# Road-Pole/Stick Detection on Edge Devices

a research paper by Sindre L. Øyen

---
## 1 Introduction
In this paper, I will investigate the feasibility of using edge devices for pole detection, applying modern solutions for Visual Intelligence (VI). First, the data preparation phase will be explained, where the data set is visualized and discussed. Second, the model selection phase will be documented, discussing available options weighing them against one another based on performance and accuracy. Third, a model will be trained on the dataset and monitored based on performance metrics. Hence, three final sections will document (1) the testing and evaluation phase based on relevant metrics, (2) the deployment feasibility of the model on e.g., an edge device, and (3) the sustainability of the training and inference of the developed model will be discussed with examples and comparisons of energy consumption.

Road poles, commonly referred to as "brøytestikker" in Norwegian, are central in navigation guidance during the winter - especially for giving guidance to plowers as to where the road edge is positioned on overly snowy roads. Recently, in the realm of Cooperative, Connected and Automated Mobility (CCAM) (i.e., self-driving vehicles) research, studies investigate the feasibility of using VI technology to detect road poles and more efficiently navigate Norwegian roads under diverse conditions. Thus, road poles may have an ever-growing importance in the Norwegian infrastructure and the dataset collection which on the larger scale is the motivation of this research paper.

The end goal is to produce an accurate model that has the potential to be ran with real-time inference on a hardware-restricted edge-device, such as a smartphone.

---
## 2 Data preparation


### 2.1 NAPLab LiDAR Image Dataset

NAPLab has collected and annotated a dataset of LiDAR images of poles which has been made available for this project. As mentioned in the repository README, this dataset is unavailable for redistribution. However, with access to the NTNU Idun cluster the dataset is made found under `/cluster/projects/vc/data/ad/open/Poles`. 

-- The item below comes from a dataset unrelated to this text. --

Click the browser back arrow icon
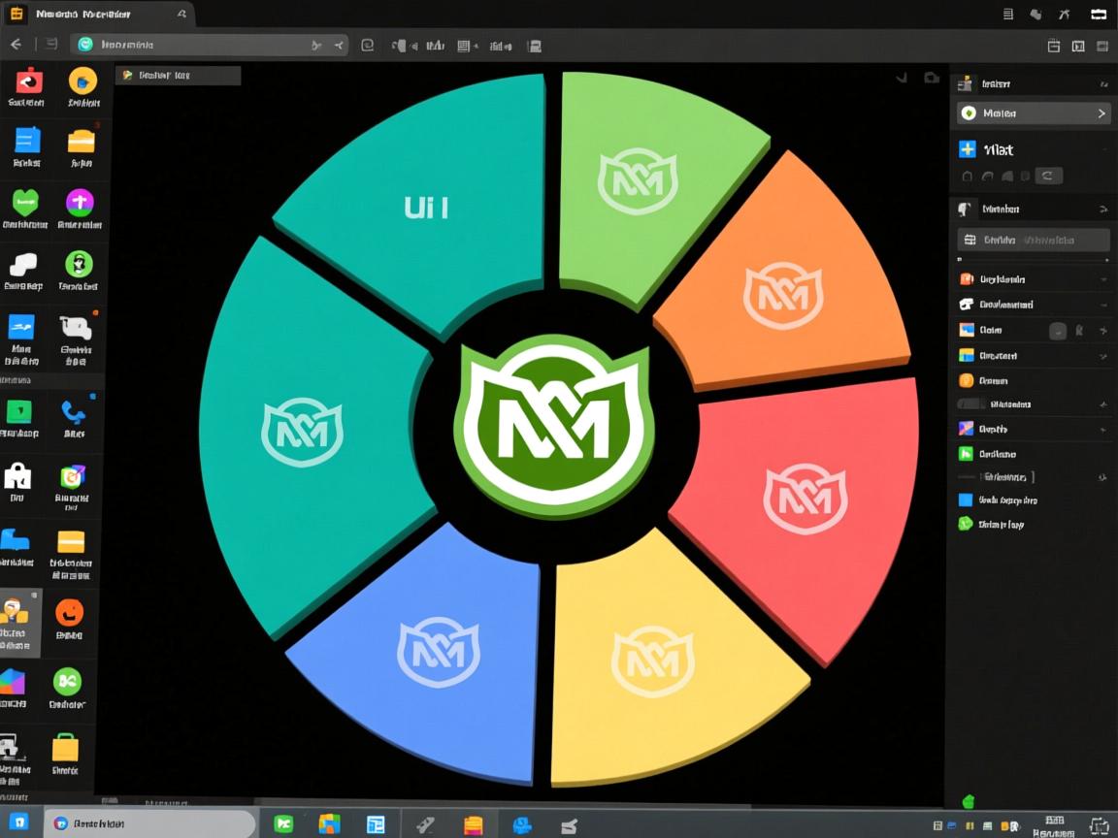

#### 2.1.1 Discussion of the NAPLab Dataset

The dataset contains annotated data with one class as the basis for detection, namely `pole`, which refers to a road pole. While writing this paper, the dataset comprises a total of 2 259 images, divided into a train and a validation split of 1 809 and 450 images, respectively. In the figure below, an example image from the dataset is linked. The dataset has a total of 4 230 annotations, with an average of 1.9 annotations per image; indicating the expected result that road poles come in pairs, with some exceptions. The images are of median image ratio `1024 x 128` and are thus of an ultra-wide format. The training dataset contains 3 378 annotations and the validation dataset contains 852. Currently, no test set is present.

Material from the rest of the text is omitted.